PROMPT:
Your answer should be the exact lines of the data below from the one containing "News (134, 125)" through the one containing "credai fairpro 2024 (64, 1578)"; please include nothing else.

DATASET EXTRACT:
—————

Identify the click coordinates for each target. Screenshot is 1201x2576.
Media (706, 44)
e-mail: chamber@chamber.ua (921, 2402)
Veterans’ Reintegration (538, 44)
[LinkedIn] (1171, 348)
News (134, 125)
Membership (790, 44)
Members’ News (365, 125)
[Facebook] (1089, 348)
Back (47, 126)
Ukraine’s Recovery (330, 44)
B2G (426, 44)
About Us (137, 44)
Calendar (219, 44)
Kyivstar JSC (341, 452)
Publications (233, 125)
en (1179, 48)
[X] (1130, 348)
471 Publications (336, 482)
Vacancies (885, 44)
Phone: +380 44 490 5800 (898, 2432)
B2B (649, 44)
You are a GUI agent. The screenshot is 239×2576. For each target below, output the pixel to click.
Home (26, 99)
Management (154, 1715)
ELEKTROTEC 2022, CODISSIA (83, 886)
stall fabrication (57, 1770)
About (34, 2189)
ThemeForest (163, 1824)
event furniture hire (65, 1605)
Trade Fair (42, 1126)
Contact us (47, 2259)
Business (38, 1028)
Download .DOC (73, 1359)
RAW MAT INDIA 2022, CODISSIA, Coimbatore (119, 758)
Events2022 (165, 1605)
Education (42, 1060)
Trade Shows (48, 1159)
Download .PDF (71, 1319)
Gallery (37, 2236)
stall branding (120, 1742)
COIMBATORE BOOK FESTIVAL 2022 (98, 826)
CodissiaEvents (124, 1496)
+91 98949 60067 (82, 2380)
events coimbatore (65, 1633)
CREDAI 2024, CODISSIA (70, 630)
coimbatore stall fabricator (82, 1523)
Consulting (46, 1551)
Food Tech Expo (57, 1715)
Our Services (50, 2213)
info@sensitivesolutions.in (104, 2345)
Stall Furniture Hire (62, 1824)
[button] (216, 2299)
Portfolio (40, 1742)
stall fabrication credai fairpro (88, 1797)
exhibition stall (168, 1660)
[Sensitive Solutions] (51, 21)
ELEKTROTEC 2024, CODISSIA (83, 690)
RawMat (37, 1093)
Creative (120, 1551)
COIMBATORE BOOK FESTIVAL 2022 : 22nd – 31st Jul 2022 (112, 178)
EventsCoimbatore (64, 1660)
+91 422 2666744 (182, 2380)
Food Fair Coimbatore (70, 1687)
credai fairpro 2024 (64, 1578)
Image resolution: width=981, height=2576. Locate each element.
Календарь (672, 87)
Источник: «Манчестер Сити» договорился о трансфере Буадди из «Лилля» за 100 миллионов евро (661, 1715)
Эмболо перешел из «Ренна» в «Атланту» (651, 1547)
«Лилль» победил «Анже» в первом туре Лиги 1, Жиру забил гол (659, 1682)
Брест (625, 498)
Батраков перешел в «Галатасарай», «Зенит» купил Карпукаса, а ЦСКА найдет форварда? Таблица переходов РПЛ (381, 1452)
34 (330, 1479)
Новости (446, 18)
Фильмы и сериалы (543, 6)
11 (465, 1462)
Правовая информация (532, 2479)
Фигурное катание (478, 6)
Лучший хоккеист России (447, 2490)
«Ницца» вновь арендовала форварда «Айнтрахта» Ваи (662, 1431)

—————

THE COMPLETED TASK:
News (134, 125)
Membership (790, 44)
Members’ News (365, 125)
[Facebook] (1089, 348)
Back (47, 126)
Ukraine’s Recovery (330, 44)
B2G (426, 44)
About Us (137, 44)
Calendar (219, 44)
Kyivstar JSC (341, 452)
Publications (233, 125)
en (1179, 48)
[X] (1130, 348)
471 Publications (336, 482)
Vacancies (885, 44)
Phone: +380 44 490 5800 (898, 2432)
B2B (649, 44)
You are a GUI agent. The screenshot is 239×2576. For each target below, output the pixel to click.
Home (26, 99)
Management (154, 1715)
ELEKTROTEC 2022, CODISSIA (83, 886)
stall fabrication (57, 1770)
About (34, 2189)
ThemeForest (163, 1824)
event furniture hire (65, 1605)
Trade Fair (42, 1126)
Contact us (47, 2259)
Business (38, 1028)
Download .DOC (73, 1359)
RAW MAT INDIA 2022, CODISSIA, Coimbatore (119, 758)
Events2022 (165, 1605)
Education (42, 1060)
Trade Shows (48, 1159)
Download .PDF (71, 1319)
Gallery (37, 2236)
stall branding (120, 1742)
COIMBATORE BOOK FESTIVAL 2022 (98, 826)
CodissiaEvents (124, 1496)
+91 98949 60067 (82, 2380)
events coimbatore (65, 1633)
CREDAI 2024, CODISSIA (70, 630)
coimbatore stall fabricator (82, 1523)
Consulting (46, 1551)
Food Tech Expo (57, 1715)
Our Services (50, 2213)
info@sensitivesolutions.in (104, 2345)
Stall Furniture Hire (62, 1824)
[button] (216, 2299)
Portfolio (40, 1742)
stall fabrication credai fairpro (88, 1797)
exhibition stall (168, 1660)
[Sensitive Solutions] (51, 21)
ELEKTROTEC 2024, CODISSIA (83, 690)
RawMat (37, 1093)
Creative (120, 1551)
COIMBATORE BOOK FESTIVAL 2022 : 22nd – 31st Jul 2022 (112, 178)
EventsCoimbatore (64, 1660)
+91 422 2666744 (182, 2380)
Food Fair Coimbatore (70, 1687)
credai fairpro 2024 (64, 1578)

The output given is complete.